According to the legend, the energizing effects of the coffee bean were first uncovered by a goat herdsman called Kaldi, who lived on the Ethiopian plateau way back throughout the 9th century.

One day Kaldi discovered that after some of his heard had grazed on the bright red cherry of the coffee plant they appeared to possess limitless power, certainly more than the rest of his animals. As the story goes, this left them too stimulated to drop off to sleep in the evening, as their bundles of energy had them bounding everywhere.

A brief background

After Kaldi discovered how "spirited" his goats became after consuming the coffee berries, he ran to the local monastery to let the monks know. A monk developed a mixture from the berries and managed to stay up much later praying.

News of this new brew spread into Egypt and right into the Arabian peninsula, where coffee traveled east and west, finally getting in southeast Asia and the Americas. And it's been popular since.

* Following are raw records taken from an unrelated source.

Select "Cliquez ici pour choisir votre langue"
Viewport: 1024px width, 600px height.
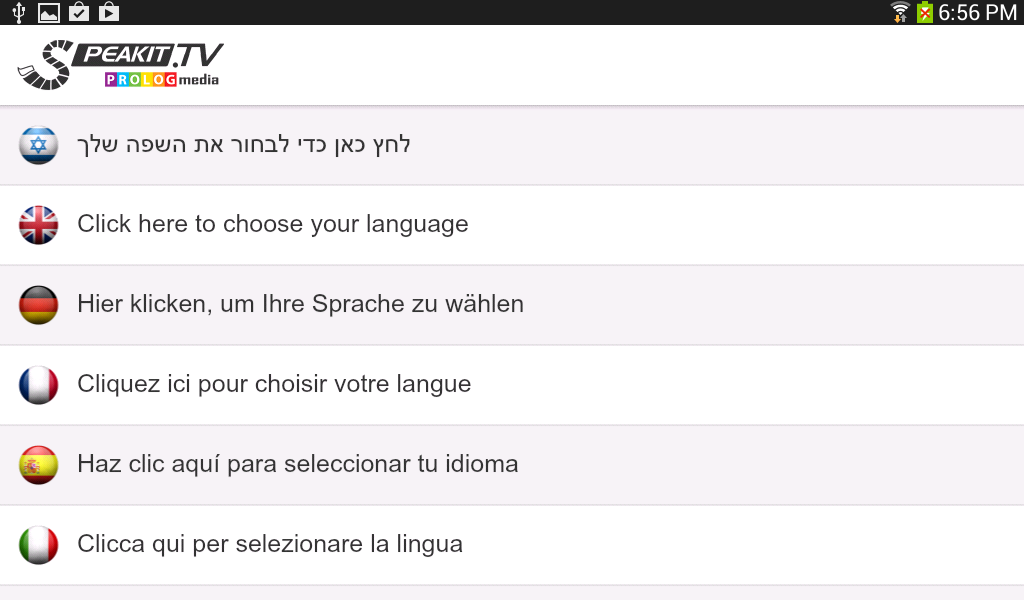pos(274,384)
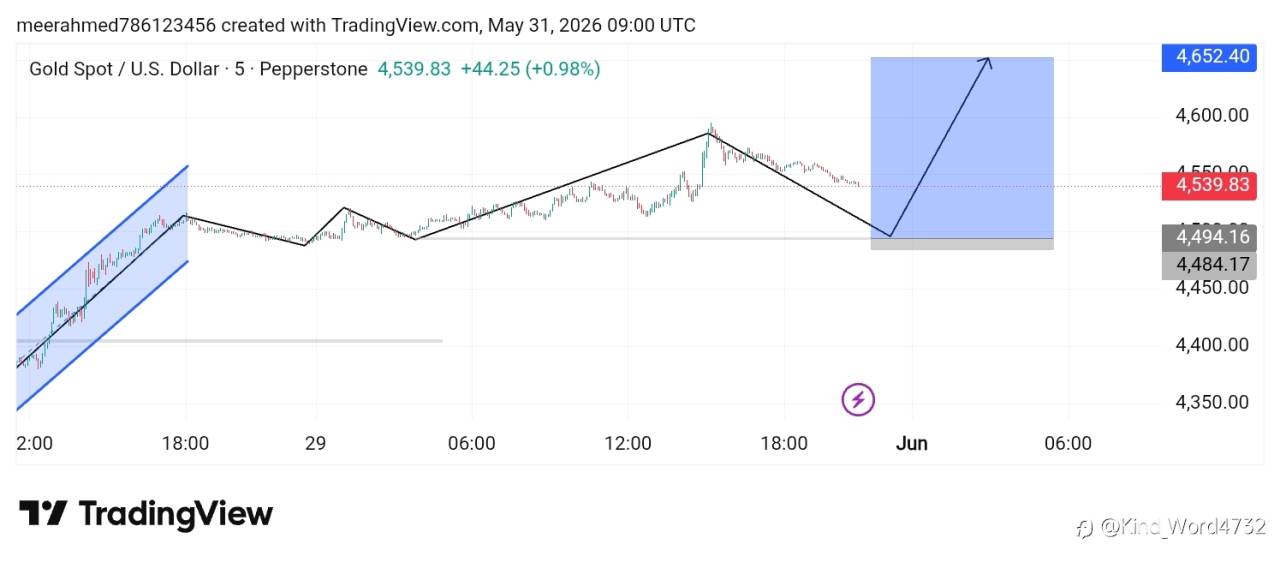The image size is (1280, 562).
Task: Click the 4,600.00 price scale level
Action: (x=1212, y=115)
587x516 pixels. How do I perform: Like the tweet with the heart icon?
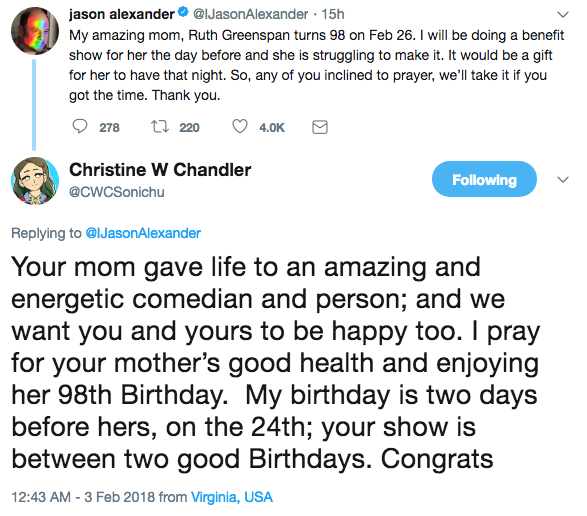pyautogui.click(x=240, y=127)
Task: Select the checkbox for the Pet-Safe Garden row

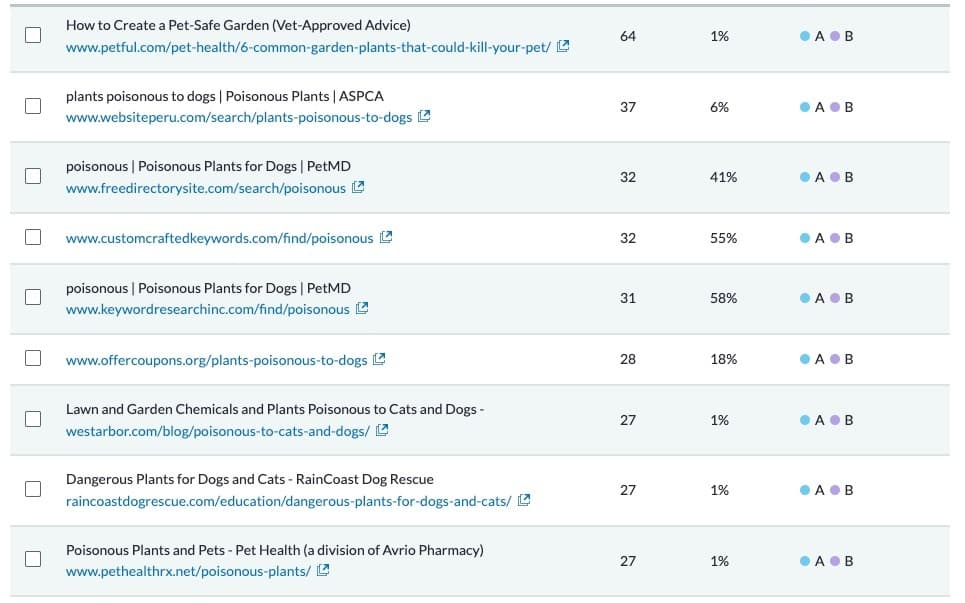Action: point(32,35)
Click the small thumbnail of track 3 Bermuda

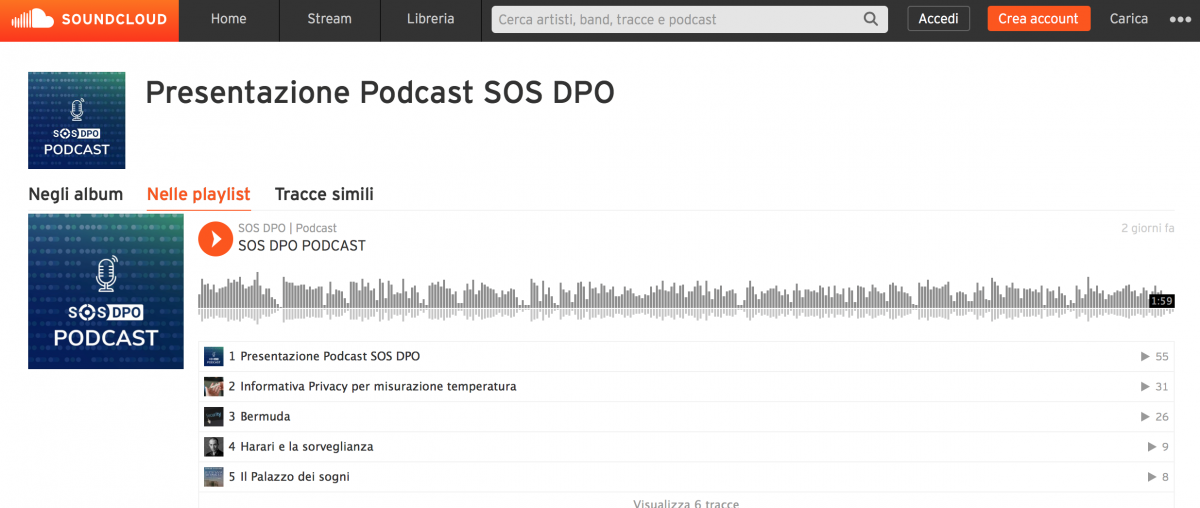coord(214,417)
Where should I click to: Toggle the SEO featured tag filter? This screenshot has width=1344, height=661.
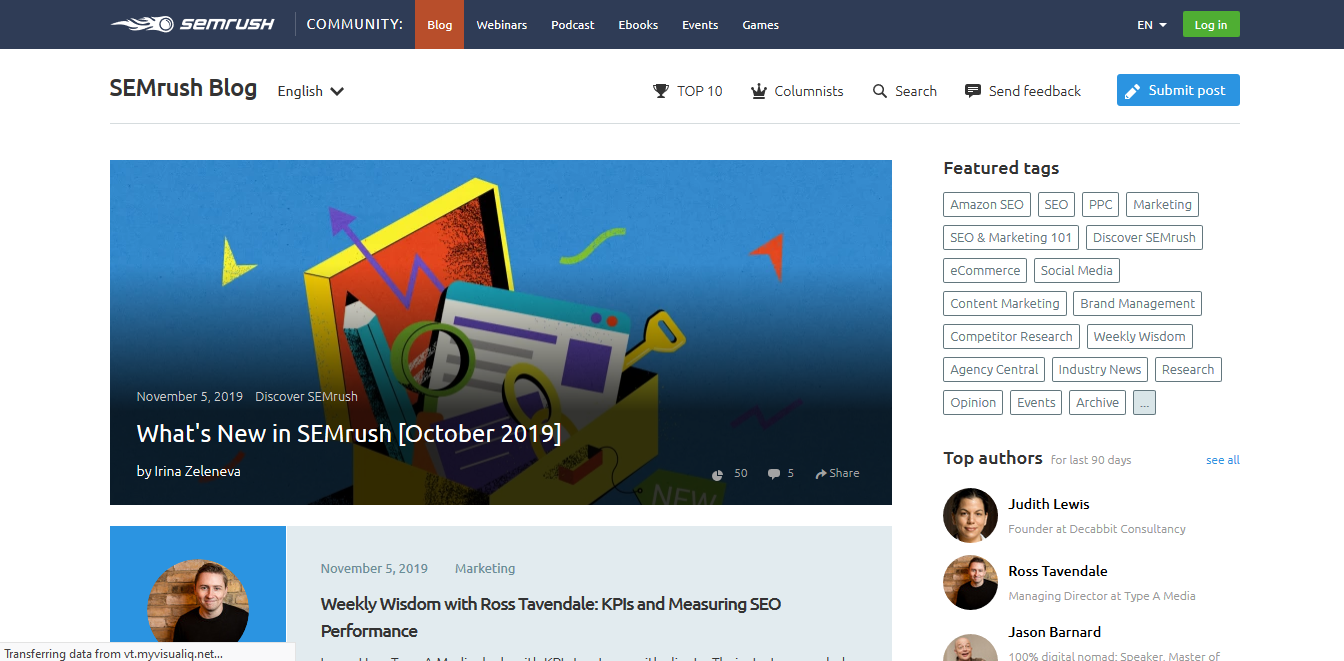point(1056,204)
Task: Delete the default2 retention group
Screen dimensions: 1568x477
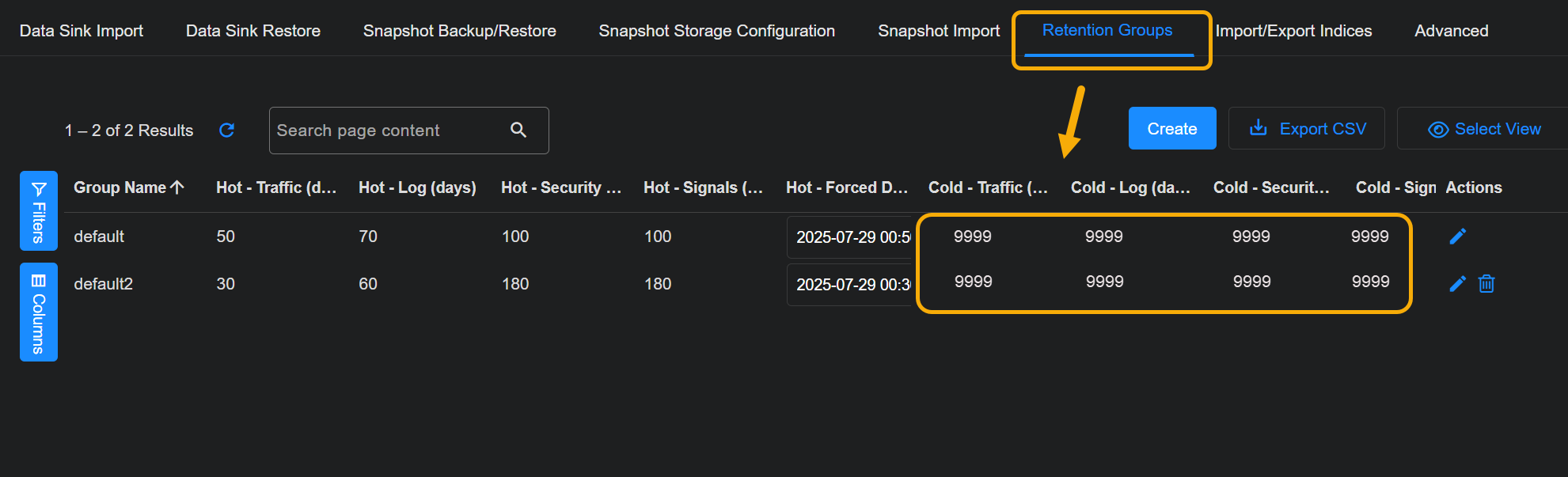Action: pyautogui.click(x=1486, y=284)
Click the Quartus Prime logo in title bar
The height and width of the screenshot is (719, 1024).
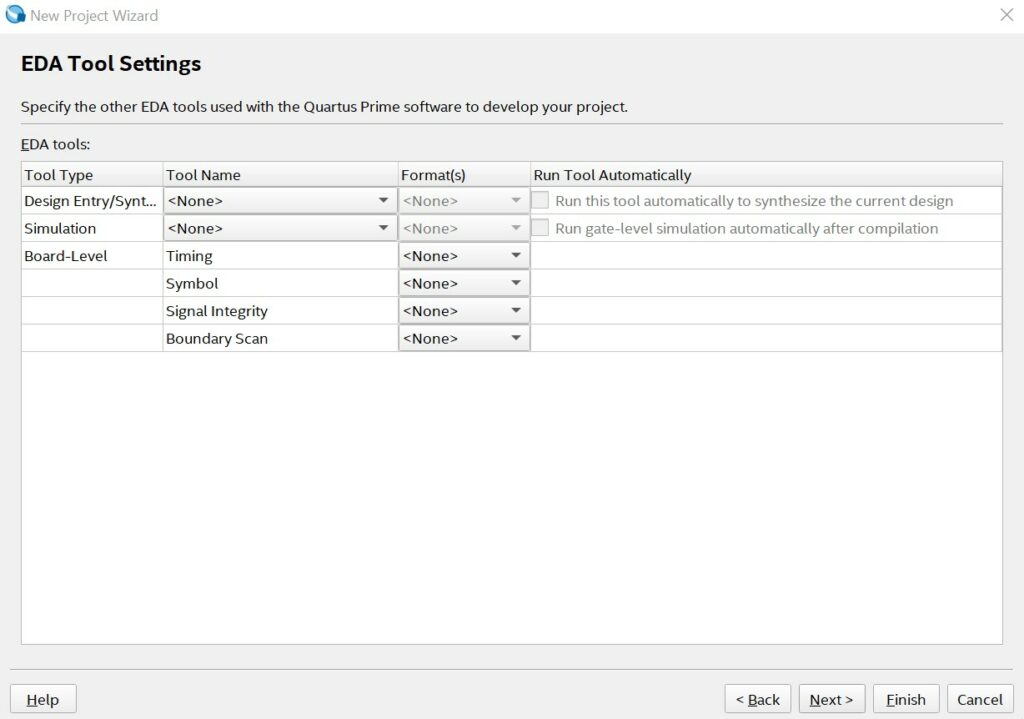point(15,15)
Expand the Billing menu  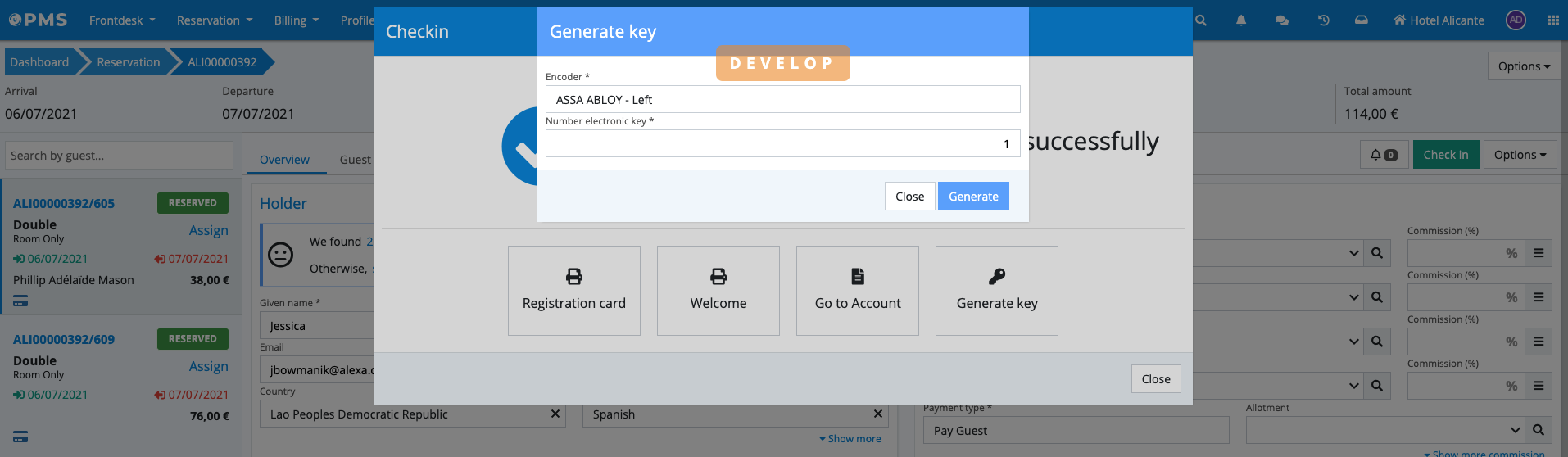pyautogui.click(x=296, y=20)
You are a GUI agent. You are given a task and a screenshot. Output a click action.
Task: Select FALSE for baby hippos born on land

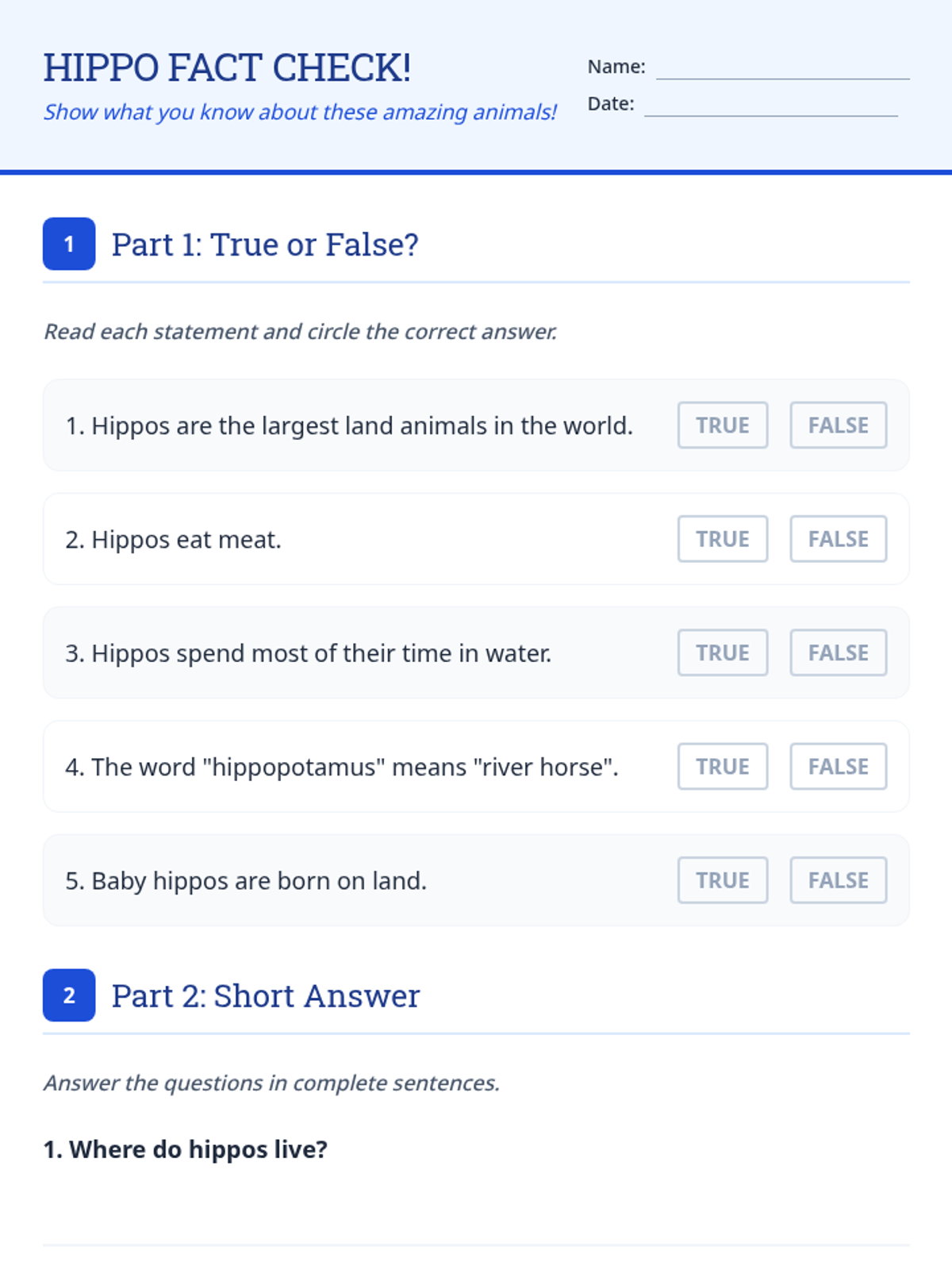coord(838,880)
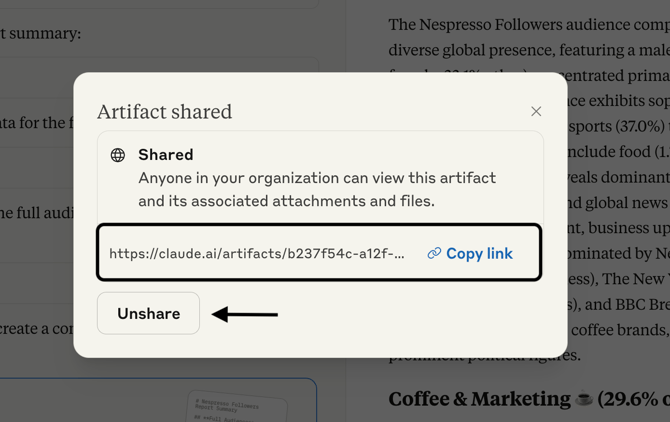Click the bold Shared heading
This screenshot has height=422, width=670.
(x=166, y=155)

But if we are to follow facts only, and not legends, the first validated evidence of either coffee drinking or knowledge of the coffee tree is from the early 15th century, in the Sufi monasteries of Yemen, spreading out quickly to Mecca and Medina. By the 16th century, it had actually gotten to the remainder of the Middle East, South India (Karnataka), Persia, Turkey, the Horn of Africa, and northern Africa. Coffee after that infected the Balkans, Italy, and to the rest of Europe, along with Southeast Asia and despite the restrictions imposed during the 15th century by religious leaders in Mecca and Cairo, and later on by the Catholic Church.

Etymology

It turns out the term "coffee" originate from Arabic. The word got in the English language in 1582 via the Dutch koffie, borrowed from the Turkish kahve, subsequently borrowed from the Arabic qahwah.

There is an even more interesting theory of the origin of the word, which you can read on Wikipedia here.

Modern Coffee History

The contemporary times race for convenience and productivity recognized that people are "losing" too much time making coffee. This is how instant coffee was created. David Strang, a New Zealander created it in 1889. Freeze-dried coffee was invented in 1938.

Decaffeinated coffee was created by Ludwig Roselius in 1903, filling a need for individuals who are hypersensitive to caffeine.

The coffee filter, the foundation of one of the most preferred coffee developing method, the drip coffee, was created by Melitta Bentz in 1908.

Achille Gaggia invented the contemporary coffee machine in 1946. The very first pump-driven coffee maker was made in 1960.

Today coffee is still one of the world's most in demand beverages. Brazil is still the globe's biggest producer of coffee.